Without doubt, many philosophers of language regard the transition from orality to textuality as a fundamental paradigm shift since written language is amenable to "microanalysis, annotation, revision, rearrangement and interpretation" by both readers and writers in a way that oral dialogue, which only exists in an historical present, can never be. By extension, therefore, the interior life of the self - which is assumed to be at least partially signified in linguistic terms - is also transformed when it is expressed in a written text to be analysed, reviewed and re¬ written/re-read. Moreover, it can certainly be argued that slaves' own perceptions of the transformatory effects of literacy provide the cue for applying such an analysis to slave writings. Douglass refers to his acquisition of literacy as "the path from slavery to freedom," a pivotal event that allowed him to redefine and reconstitute himself as a subject rather than an object.

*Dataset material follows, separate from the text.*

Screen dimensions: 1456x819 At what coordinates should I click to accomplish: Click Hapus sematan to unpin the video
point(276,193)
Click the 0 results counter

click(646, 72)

I think that this concept of a fundamental distinction between the textual and the oral is artificial, and as Paul Ricoeur argues, one may construct an oral hermeneutic model which shares many features with textual hermeneutics in that by memorisation oral discourse may be "fixed in such a way that memory appears as the support of an inscription similar to that provided by external marks."9 This is not to suggest that textualising one's self (and others) does not have potentially transformatory, revelatory effects, but rather that to imagine that this is only true of scriptural textualisation is a mistake. For while written texts do indeed have the potential to allow their authors to reflect on their self-constructions in a unique way, but there are many other mirrors in which to style and restyle one's perception of both self and other and thus such textual construction and reconstruction should not be seen as exceptional or atypical, but in fact merely as a manifestation of a very normal, very human process. In predominantly oral cultures, however, it is frequently unrecoverable and thus it is the fact that the slave letters afford us an opportunity to examine this everyday sociocultural process that is exceptional.